• Document source:
+++++

John Michael Greer : l’anti-prophète de la décroissance
Il est parfois rafraichissant de tomber au hasard d’un livre ou d’un site Internet sur un écologiste dont la réflexion ne se réduit pas à de longues balades en scooters électriques ou à la défense d’un mode de vie bourgeois-bohème auquel la crise que nous traversons doit finalement beaucoup. Issu de cette para-maçonnerie britannique qu’est le néo-druidisme, John Michael Greer s’est imposé comme une figure incontournable dans le débat sur le pic pétrolier et ses conséquences pour notre civilisation au côté de personnalités comme Rob Hopkins, Richard Heinberg ou James Howard Kunstler.
John Michael Greer est issu du néo-druidisme, un cousin de la franc-maçonnerie, issu comme elle du XVIIIème anglais mais plus attiré par la nature que par les cabinets ministériels. L’Ancient Order of Druids in America (AODA) qu’il préside depuis 2002 est la branche américaine de l’Ancient and Archaeological Order of Druids, fondé en 1874 par Robert Wentworth Little, membre de la Grande Loge Unie d’Angleterre et secrétaire de l’Ecole Maçonnique Royale de Filles. De ce point de vue on pourrait le rapprocher de Gwenc’hlan le Scouezec, dirigeant historique de la Gorsedd de Bretagne et figure de l’autogestion disparu en 2008.
Ressources, capital et production
Ce ne sont cependant pas ses activités para-maçonniques qui ont fait connaître Greer dans les milieux écologistes radicaux américains mais son analyse de la crise de la civilisation industrielle. Dans un essai publié en 2005 How Civilizations Fall : A Theory of Catabolic Collapse, il décrit les sociétés humaines comme des machines thermodynamiques dépendant de quatre facteurs fondamentaux :
-
les ressources : tout ce qui, dans la nature, peut être exploité par une société donnée mais ne l’a pas encore été.
-
Le capital : tous les éléments, quelle que soit leur source, qui ont été incorporés dans le flux d’énergie et de matériaux d’une société donnée mais peut encore être utilisé
-
Les déchets : tout ce qui a été utilisé par une société et ne peut plus l’être
-
La production : le processus par lequel ressources et capital sont combinés pour fournir du nouveau capital ou entretenir celui qui existe.
Toute les sociétés, de la bande de chasseur-cueilleurs jusqu’aux états-nations modernes, exploite les ressources de leur environnement en utilisant le capital, matériel ou immatériel, accumulé au cours des cycles de production précédents. En l’absence toute contrainte extérieure, ce processus, que Greer appelle cycle anabolique peut se perpétuer et s’intensifier indéfiniment, le capital nouvellement créé servant à accroître les capacités de production et donc à créer encore plus de capital.

+++++

Selon le texte sur John Michael Greer, qu'est-ce qui permet au cycle anabolique de se perpétuer et de s'intensifier indéfiniment ? Expliquez-le en une à trois phrases.

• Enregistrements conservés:
+++++

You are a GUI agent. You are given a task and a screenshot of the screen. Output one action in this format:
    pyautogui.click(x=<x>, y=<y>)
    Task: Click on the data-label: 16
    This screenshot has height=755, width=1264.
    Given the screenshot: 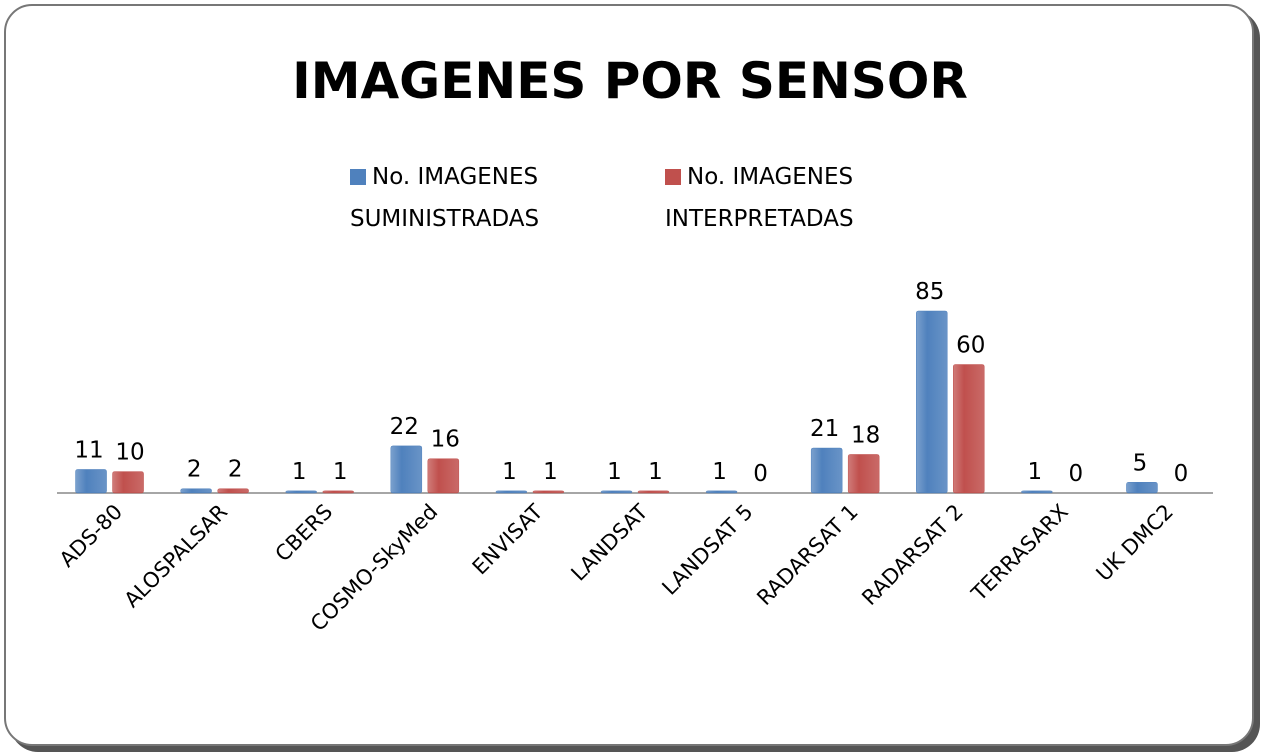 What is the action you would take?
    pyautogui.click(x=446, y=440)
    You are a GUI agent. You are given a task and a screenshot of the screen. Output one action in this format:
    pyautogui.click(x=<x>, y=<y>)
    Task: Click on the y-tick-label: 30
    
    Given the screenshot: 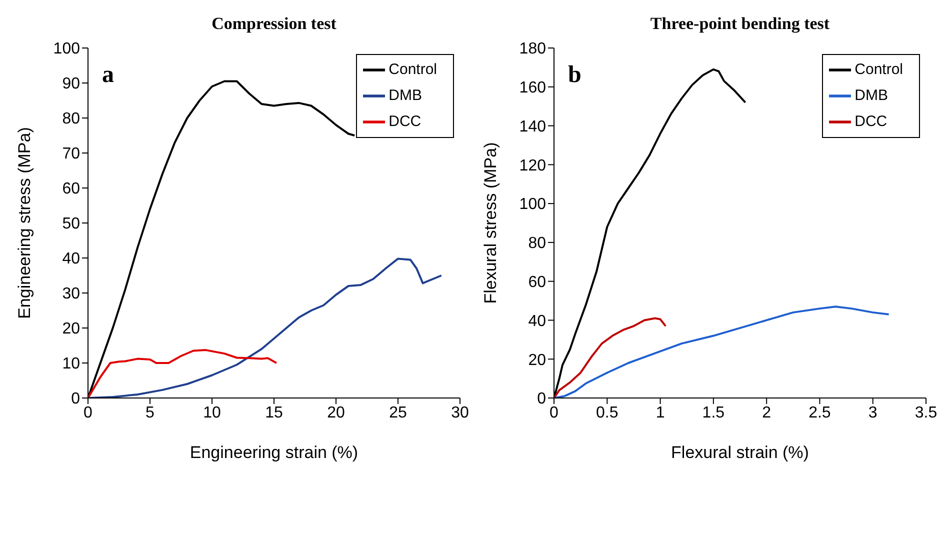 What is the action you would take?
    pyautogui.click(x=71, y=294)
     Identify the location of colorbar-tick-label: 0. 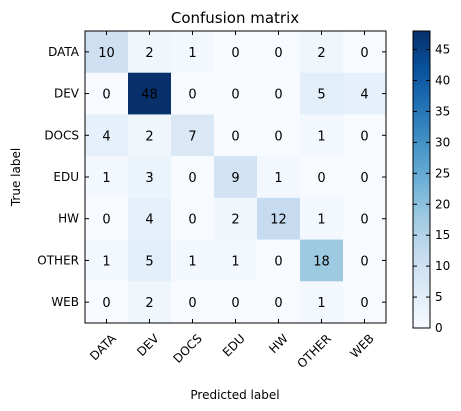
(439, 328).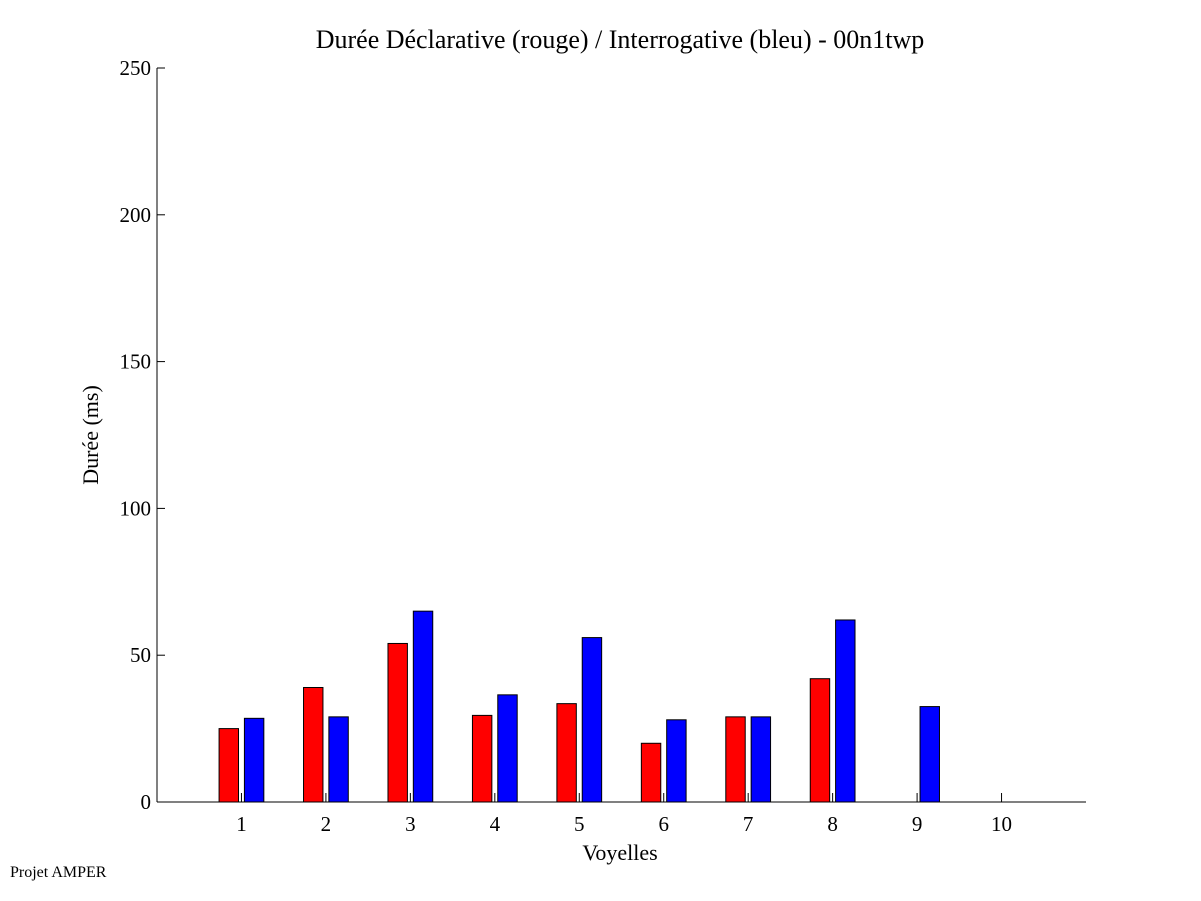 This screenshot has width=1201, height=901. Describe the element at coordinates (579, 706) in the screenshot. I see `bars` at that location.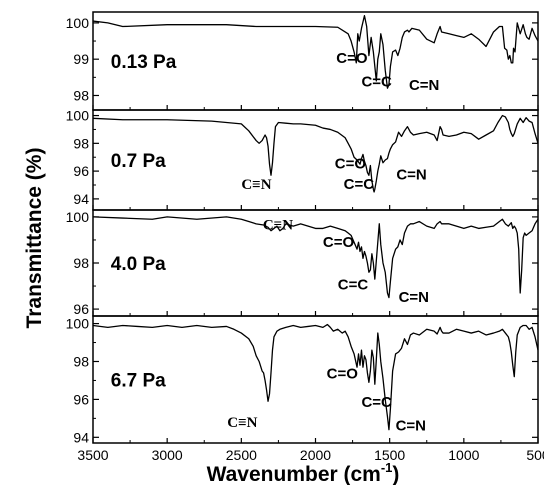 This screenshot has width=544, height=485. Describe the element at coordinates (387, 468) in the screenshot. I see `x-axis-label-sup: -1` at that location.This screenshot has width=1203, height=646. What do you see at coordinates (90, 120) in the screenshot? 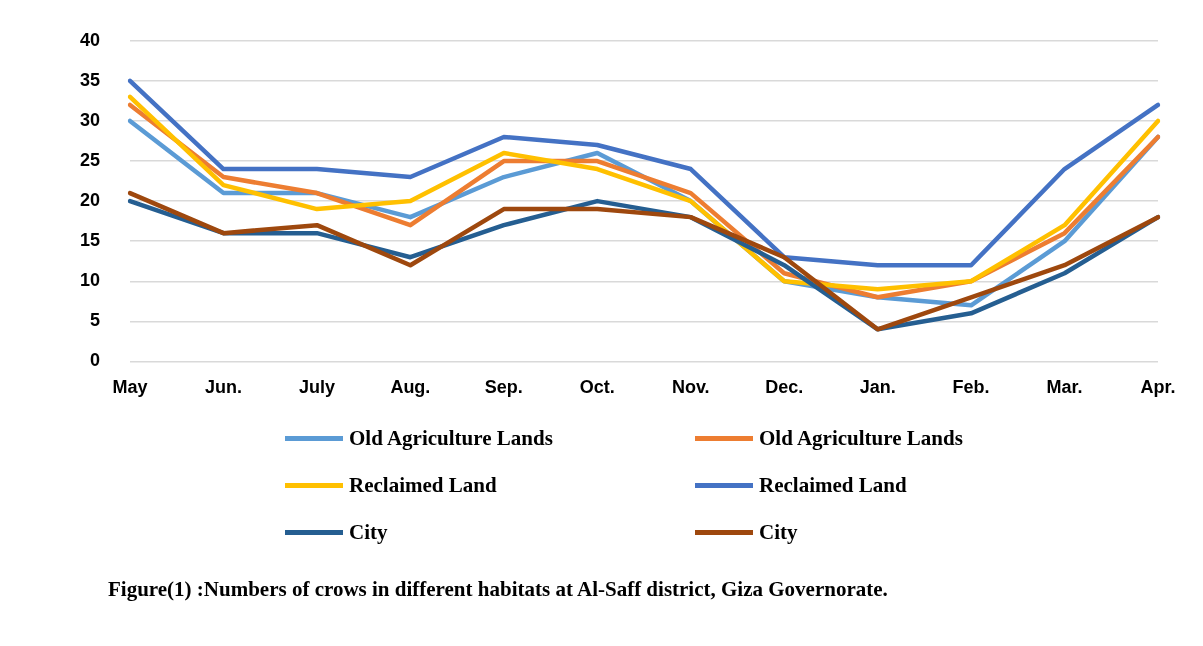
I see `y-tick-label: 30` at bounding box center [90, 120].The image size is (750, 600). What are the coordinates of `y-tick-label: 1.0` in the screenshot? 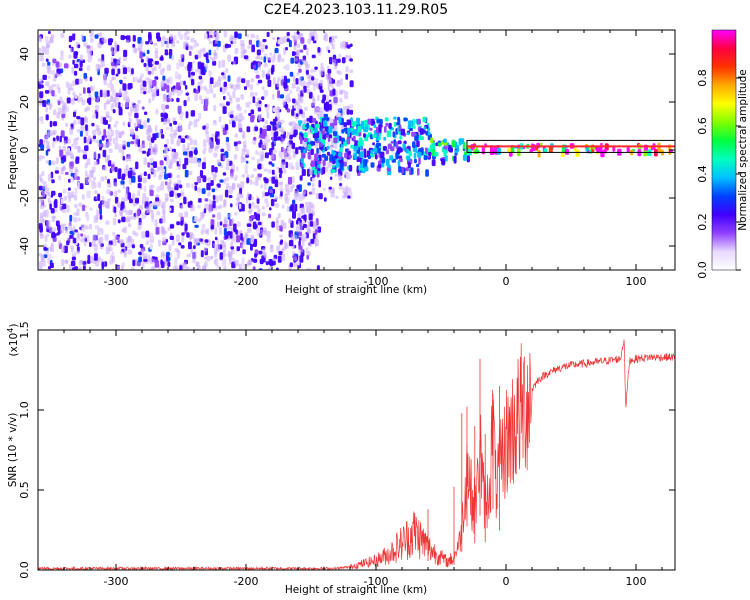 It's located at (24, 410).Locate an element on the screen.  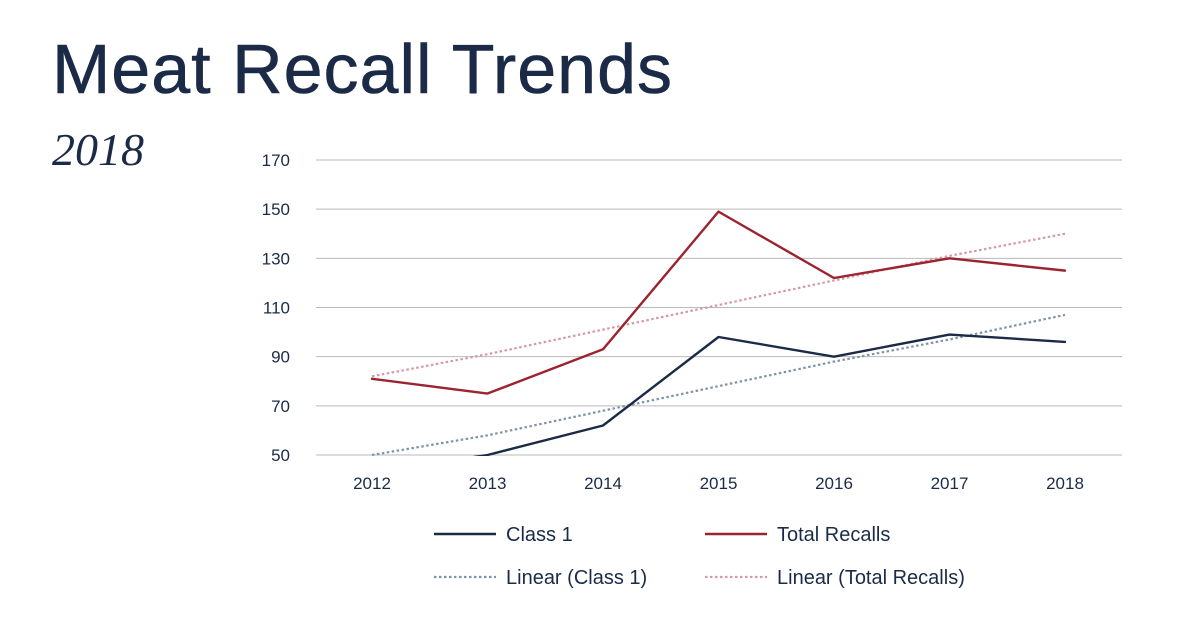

+++++

• Exercice corrigé:
En l'absence de toute contrainte extérieure, le capital nouvellement créé sert à accroître les capacités de production. Cela permet de créer encore plus de capital, si bien que le processus peut se poursuivre et s'amplifier sans fin.